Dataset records
------------------------------------
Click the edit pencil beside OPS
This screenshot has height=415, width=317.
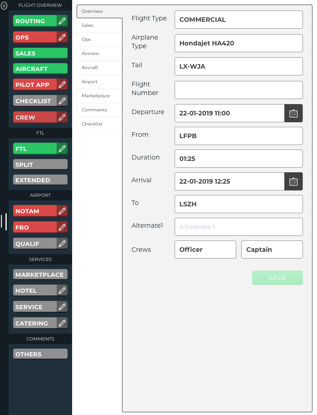tap(62, 37)
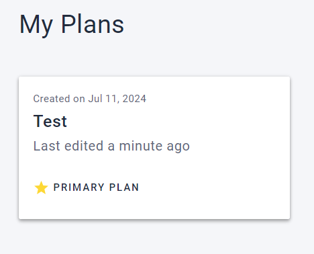Click the year 2024 in the creation date
314x254 pixels.
point(134,99)
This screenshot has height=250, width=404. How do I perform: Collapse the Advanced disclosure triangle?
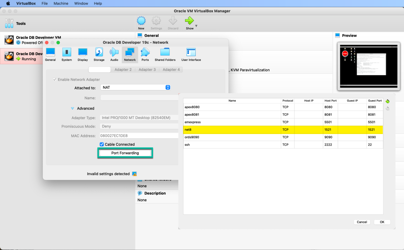73,108
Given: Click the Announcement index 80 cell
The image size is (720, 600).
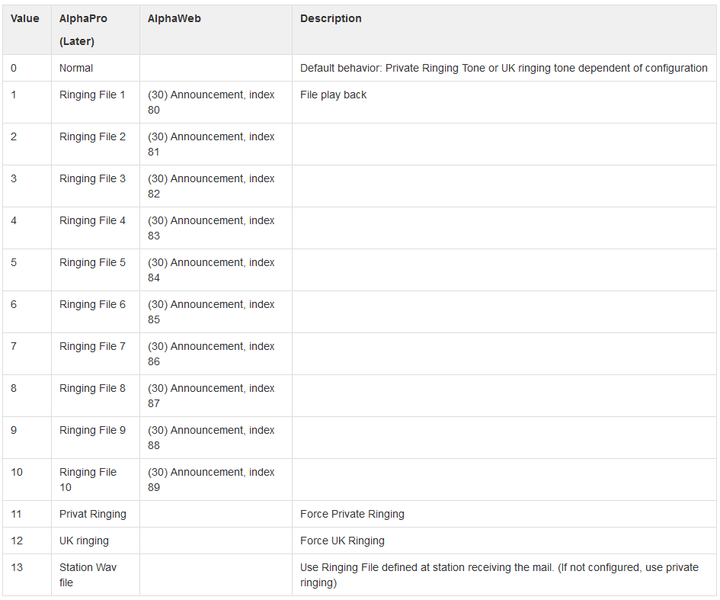Looking at the screenshot, I should coord(211,102).
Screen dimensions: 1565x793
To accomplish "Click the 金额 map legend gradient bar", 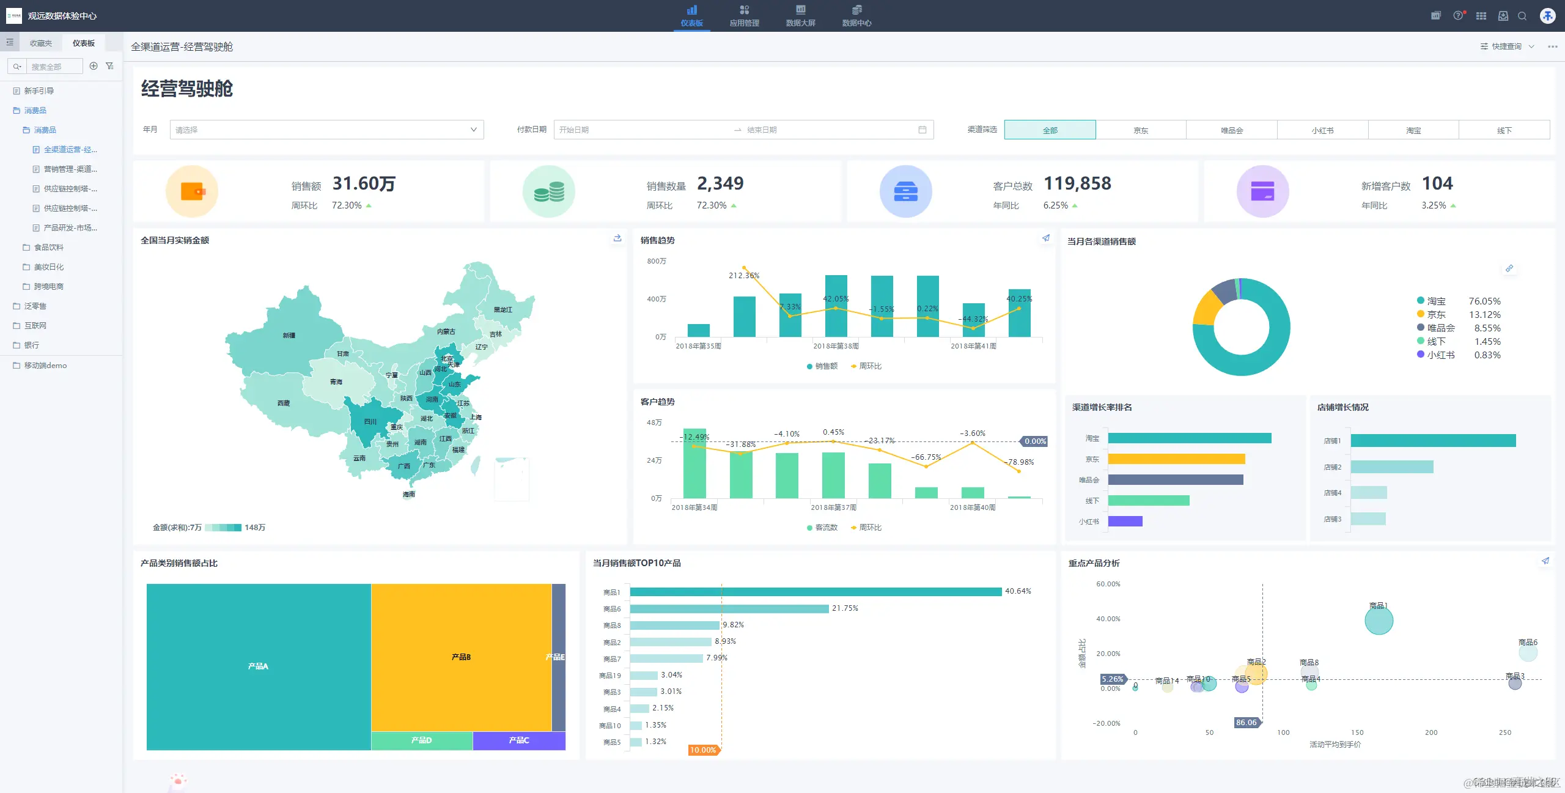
------------------------------------
**What you are asked to do:** Write out the entries above verbatim, without pictures.

**Task output:**
Click the edit pencil beside OPS
This screenshot has height=415, width=317.
tap(62, 37)
Click the year 2024 in the creation date
314x254 pixels.
point(134,99)
This screenshot has height=250, width=404. How do I perform: Collapse the Advanced disclosure triangle?
73,108
Given: Click the Announcement index 80 cell
The image size is (720, 600).
Looking at the screenshot, I should coord(211,102).
Screen dimensions: 1565x793
To accomplish "Click the 金额 map legend gradient bar", 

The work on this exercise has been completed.